We undertook this focused inspection on 9 March 2017 to check that they had followed their plan and to confirm that the practice now met the legal requirements. This report only covers our findings in relation to those legal requirements.

Our key findings were as follows:

  • The practice had addressed the issues identified during the previous inspection.
  • All staff were aware of the systems in place to effectively manage the safe storage of vaccines and the cold chain procedures.

  • Patient Specific Directions (PSDs) were in place and used by the health care assistants as appropriate. (PSDs are written instructions for medicines to be administered to a named patient after the prescriber has assessed the patient on an individual basis.)

  • The practice could demonstrate what actions they took in respect of national and regional safety alerts.
  • The practice had notified the Care Quality Commission of changes in their registration, for example additional GP partners.

Professor Steve Field (CBE FRCP FFPH FRCGP) 

Chief Inspector of General Practice

Inspection carried out on 12 and 13 July 2016

During a routine inspection

Letter from the Chief Inspector of General Practice

We carried out an announced comprehensive inspection at The Medical Centre on 12 and 13 July 2016. Overall the practice is rated as good for providing effective, caring, responsive and well-led care. However, it requires improvement for safe.

Our key findings across all the areas we inspected were as follows:

  • Patients’ needs were assessed and care was planned and delivered following best practice guidance. Staff had the skills, knowledge and experience to deliver effective care and treatment. Newly employed staff were supported in their learning and development needs.
  • The practice had good facilities and was well equipped to treat and meet the needs of patients. Information regarding the services provided by the practice was available for patients.
  • Overall, risks to patients were assessed and well managed. There were good governance arrangements and appropriate policies in place. However, not all staff acted in line with the cold chain procedures.
  • The practice was aware of and complied with the requirements of the duty of candour. (The duty of candour is a set of specific legal requirements that providers of services must follow when things go wrong with care and treatment.)
  • The partners promoted a culture of openness and honesty and there was a ‘being open’ policy in place, which was reflected in their approach to safety. All staff were encouraged and supported to record any incidents using the electronic reporting system.
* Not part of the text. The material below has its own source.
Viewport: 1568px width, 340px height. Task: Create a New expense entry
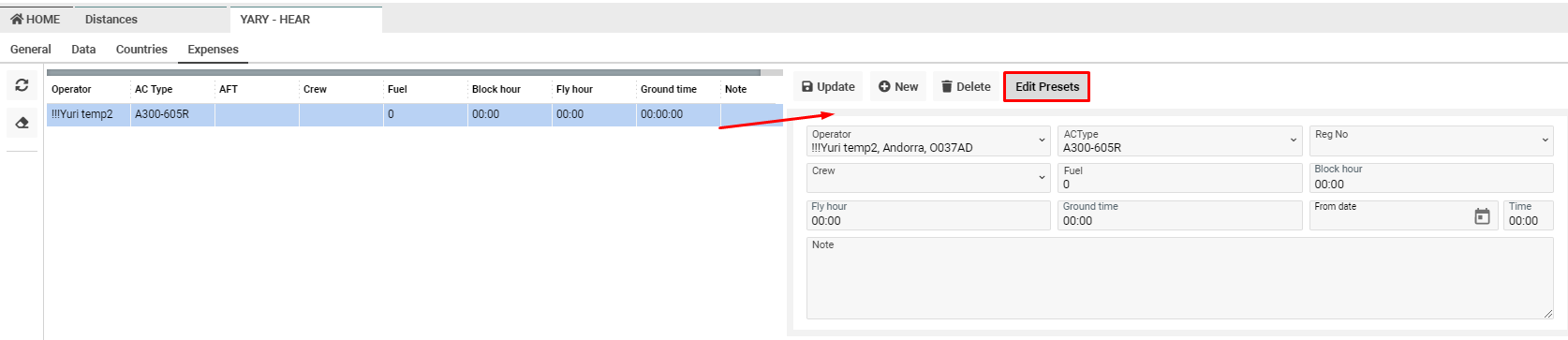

However, the abnormalities in the vaccine fridge temperatures had not been reported and acted upon.
  • There was a complaints policy and clear information available for patients who wished to make a complaint.
  • There was evidence of good investigation, learning and sharing mechanisms being in place with regard to reported significant events and complaints.
  • Patients said they were treated with compassion, dignity and respect and were involved in care and decisions about their treatment.
  • The majority of patients were positive about access to the service. They said they found it generally easy to make an appointment, there was continuity of care and urgent appointments were available on the same day as requested.
  • The practice sought patient views on how improvements could be made to the service, through the use of patient surveys, the NHS Friends and Family Test and the patient participation group.
  • There was a clear leadership structure in place. Staff were aware of their roles and responsibilities and told us that the GPs and manager were accessible and supportive.
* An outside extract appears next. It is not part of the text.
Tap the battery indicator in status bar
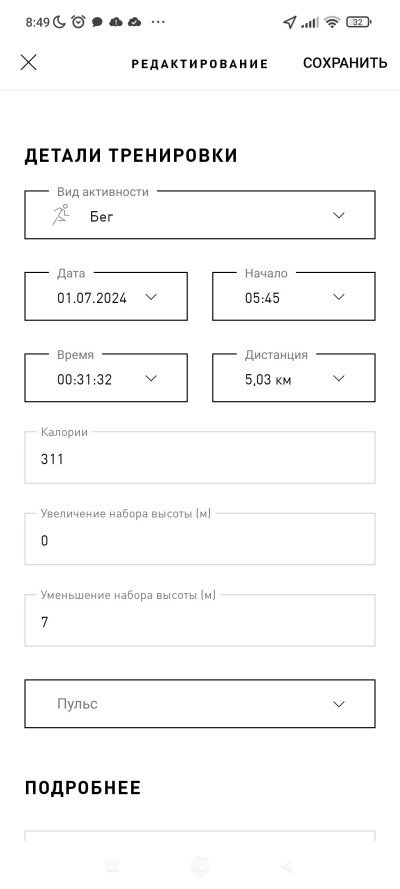click(x=360, y=23)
There was an area where the provider must make an improvement:

  • The practice must ensure staff understand and follow the policy and procedures for the management of the vaccine fridge temperatures and the cold chain process.

There were also areas where the provider should make improvements:

  • Notify the Care Quality Commission of changes to their registration in a timely manner, particularly in relation to changes in GP partners.
  • Review and improve the arrangements in place to monitor what actions are undertaken in response to national and regional safety alerts.
  • Have patient specific directions (PSDs) in place to enable the health care assistant to administer medicines or vaccines to patients.